Ispán of Esztergom
- Reign: 1079
- Predecessor: first known
- Successor: Simon (1156)
- Died: after 1079
- Noble family: gens Gurcu
- Father: Peter

= Gurcu =

Hungarian nobleman

Gurcu (Gurka) was a Hungarian nobleman in the second half of the 11th century. He is the first known ispán of Esztergom County.

==Biography==

[...] In this conflict, Opos [...] overcame in single combat a most valiant warrior of the duke [Géza] whose name was Peter, and who on his chestnut charger rode out in front of the others, conspicuous in his shining breastplate and gilt helmet, challenging the warriors to combat. On his dun horse and in a hooded leather jerkin Opos charged forth alone from Solomon's ranks, and hurling himself upon Peter like a thunderbolt he shattered his breastplate with a blow of his lance and pierced him right through the heart. [...] Having gained the victory, the king crossed the frozen Tisza at Kotojd and took up lodging in the house of the son of Peter.
— Illuminated Chronicle

Gurcu was the son of Peter, a knight of Duke Géza, who claimed the Hungarian throne against his cousin King Solomon. Peter's lands in the eastern part of Pest County centered around Péteri, which was named after him. Several historians – e.g. Gyula Pauler, György Györffy, Elemér Mályusz, Gyula Kristó and Jenő Szűcs – claimed that this Peter is identical with Peter Aba, founder of the Százd Abbey. According to the Illuminated Chronicle, Peter was killed in a duel with the illustrious knight Opos the Brave in the Battle of Kemej on 26 February 1074, when Solomon's royal army routed Géza's troops. Thereafter, chasing Géza and his men, the royal army crossed the frozen Tisza at Kotojd and forced Peter's son Gurcu to shelter the soldiers in his manor at the nearby Péteri.

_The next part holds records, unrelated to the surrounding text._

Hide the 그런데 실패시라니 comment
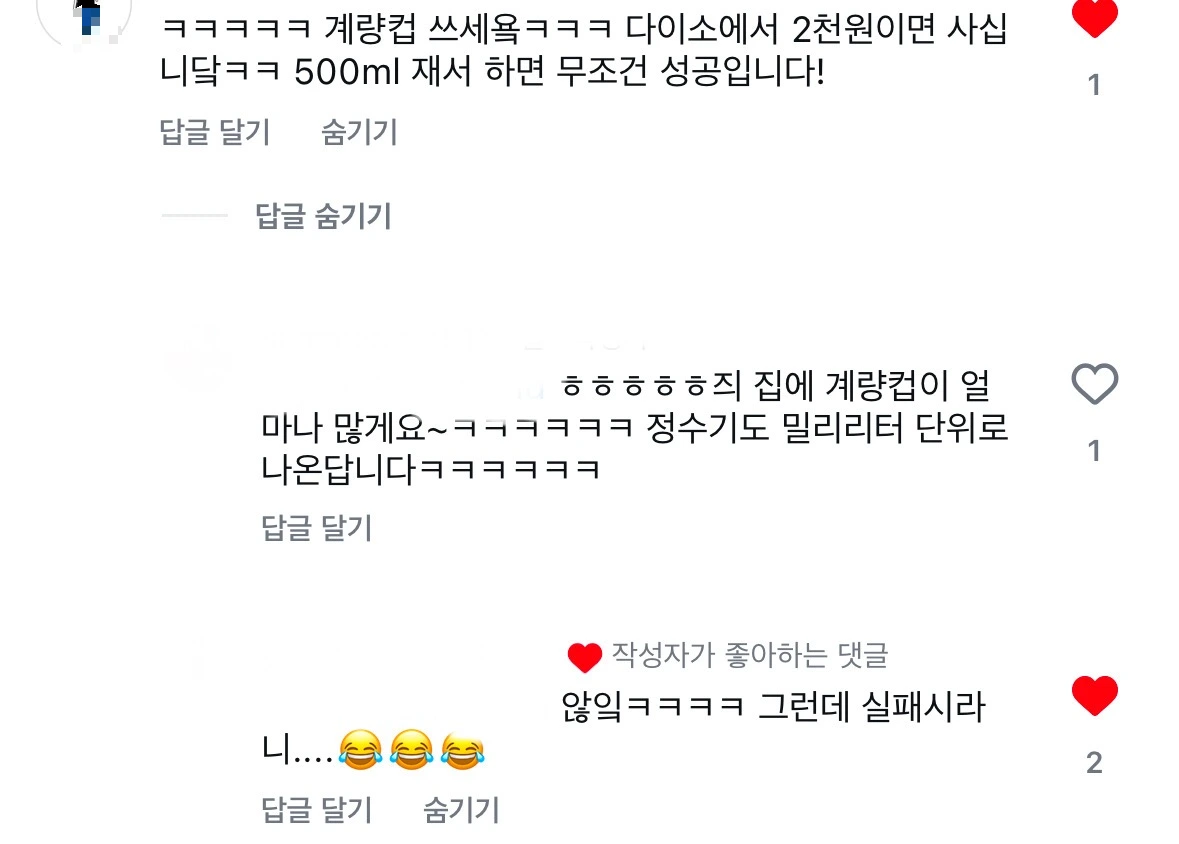The height and width of the screenshot is (844, 1179). pyautogui.click(x=461, y=809)
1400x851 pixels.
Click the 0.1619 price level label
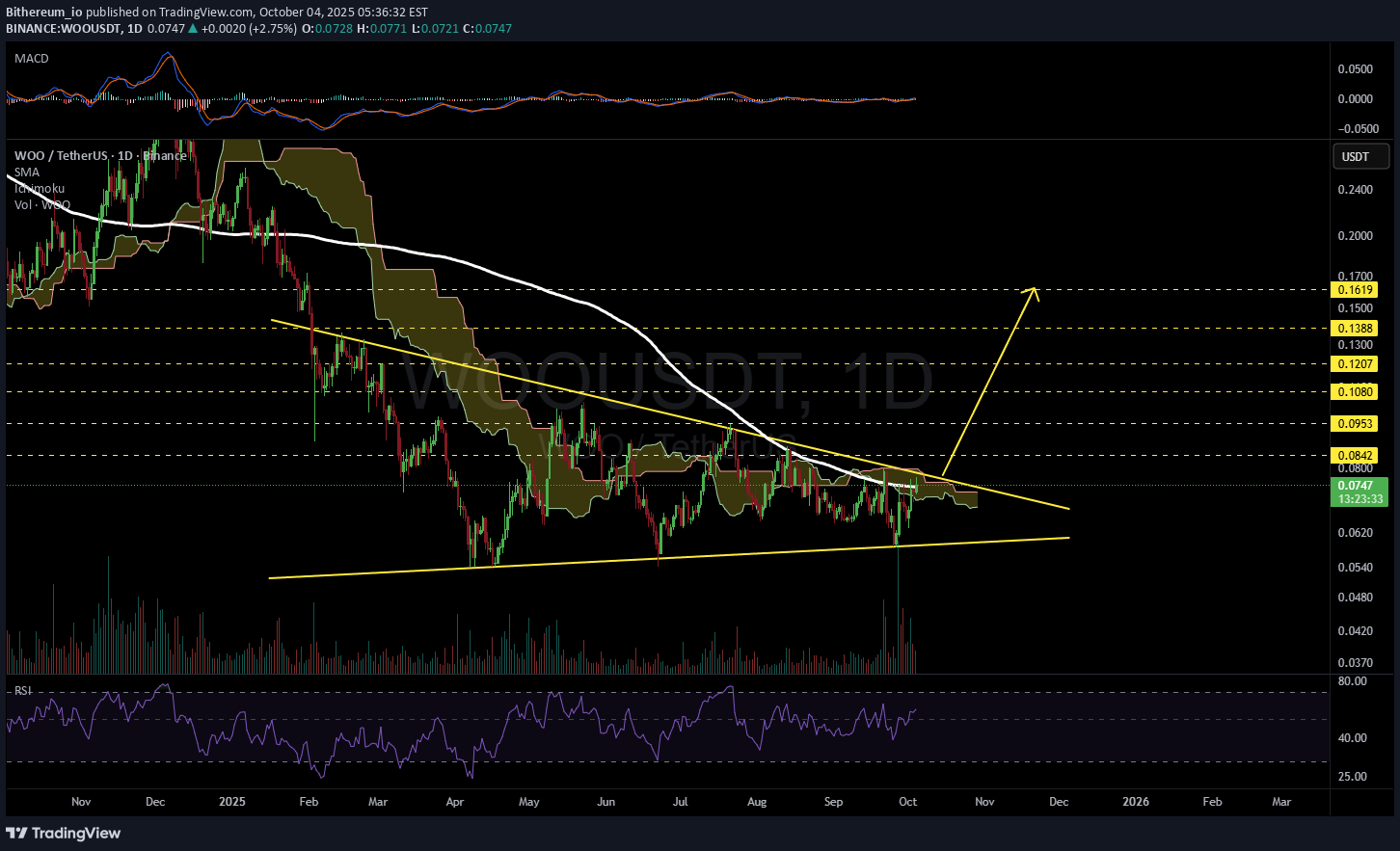tap(1354, 289)
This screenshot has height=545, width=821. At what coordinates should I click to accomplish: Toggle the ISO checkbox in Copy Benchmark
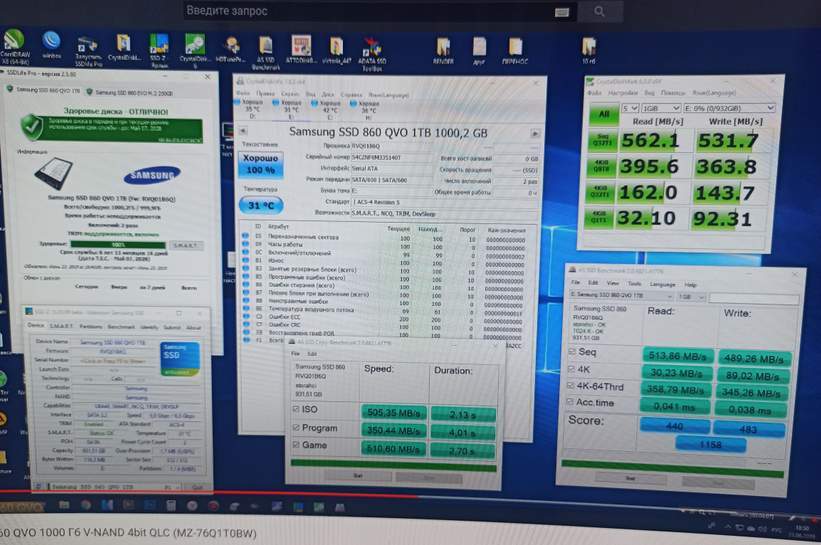pyautogui.click(x=295, y=409)
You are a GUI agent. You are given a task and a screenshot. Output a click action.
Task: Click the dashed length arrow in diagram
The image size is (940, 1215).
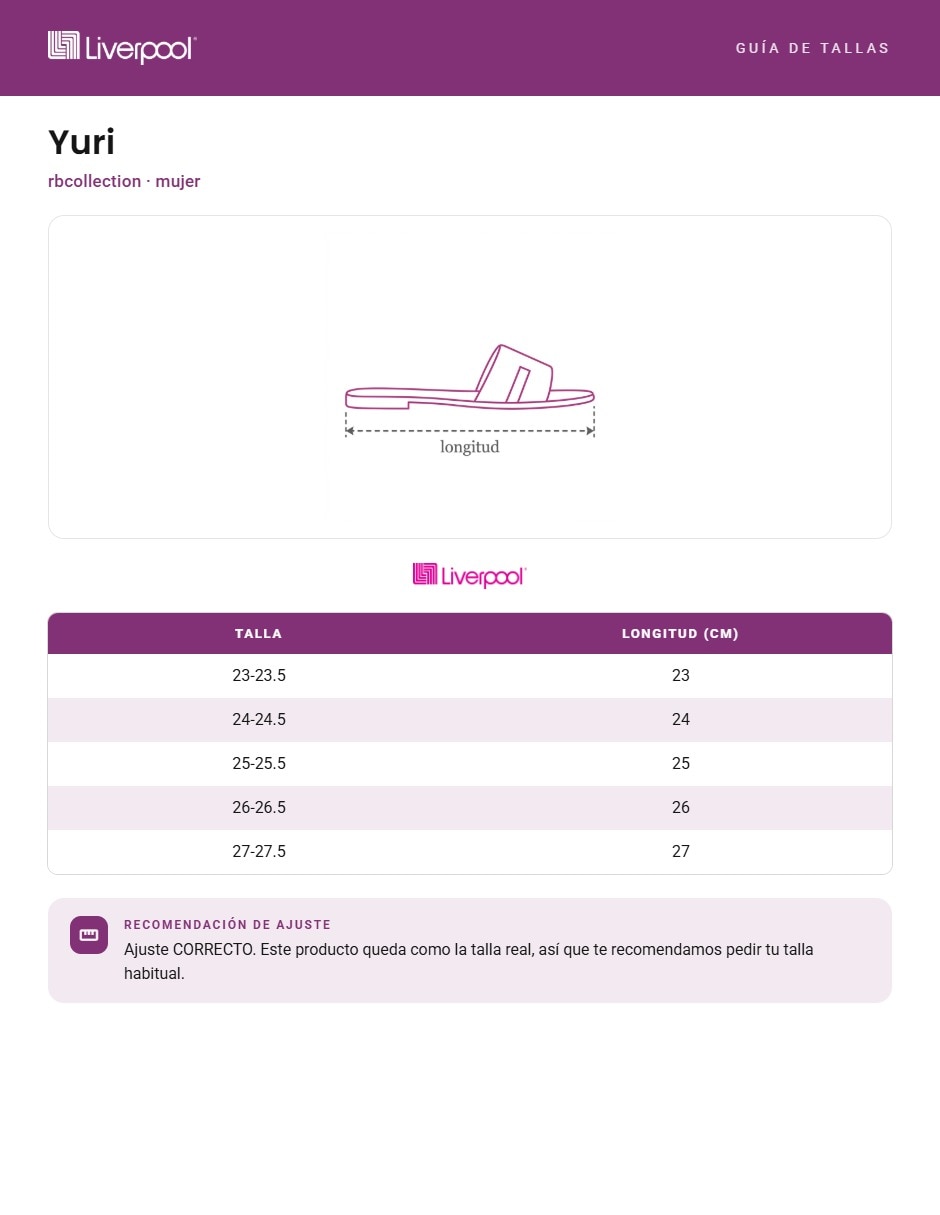tap(470, 431)
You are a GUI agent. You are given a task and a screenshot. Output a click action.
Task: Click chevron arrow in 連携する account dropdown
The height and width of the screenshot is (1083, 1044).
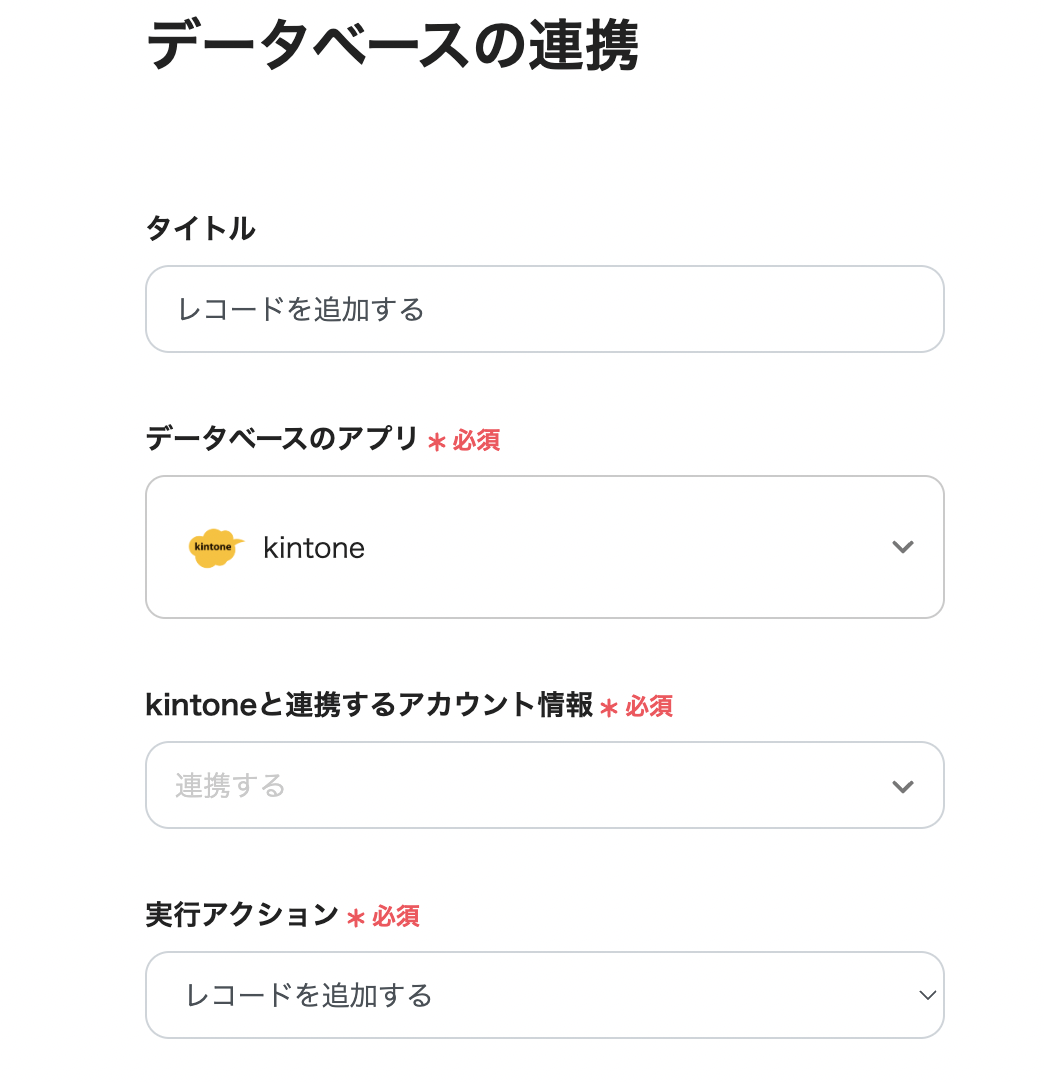[x=903, y=786]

Eventually, Géza I was victorious at the decisive Battle of Mogyoród on 14 March 1074. Gurcu was styled as ispán of Esztergom County in 1079, which meant the peak of his career and his family's influence. He appears in this capacity in a single charter, the last will and testament of knight Guden. Prior to the 1090s, Gurcu donated a nearby estate (later called Apáti) to the Pannonhalma Abbey with the consent of Ladislaus I of Hungary.

==Descendants==
The offspring of Peter and Gurcu still possessed lands around Péteri in the middle of the 13th century. They belonged to the local minor nobility. Oltumanus, son of Peter is referred to as "from the line of Count Gurcu" ("de genere Gurka comitis") by Béla IV in 1252, when the monarch granted a portion in Oszlár (today a borough of Sülysáp) in Pest County to Oltumanus for his participation in the 1250 war against the Duchy of Austria. In the upcoming decades, the kinship of Gurcu (also referred to as "nobiles de genere Petri") was involved in a lawsuit with the Dominican nuns of Rabbits' Island (later Margaret Island) over the estate Oszlár.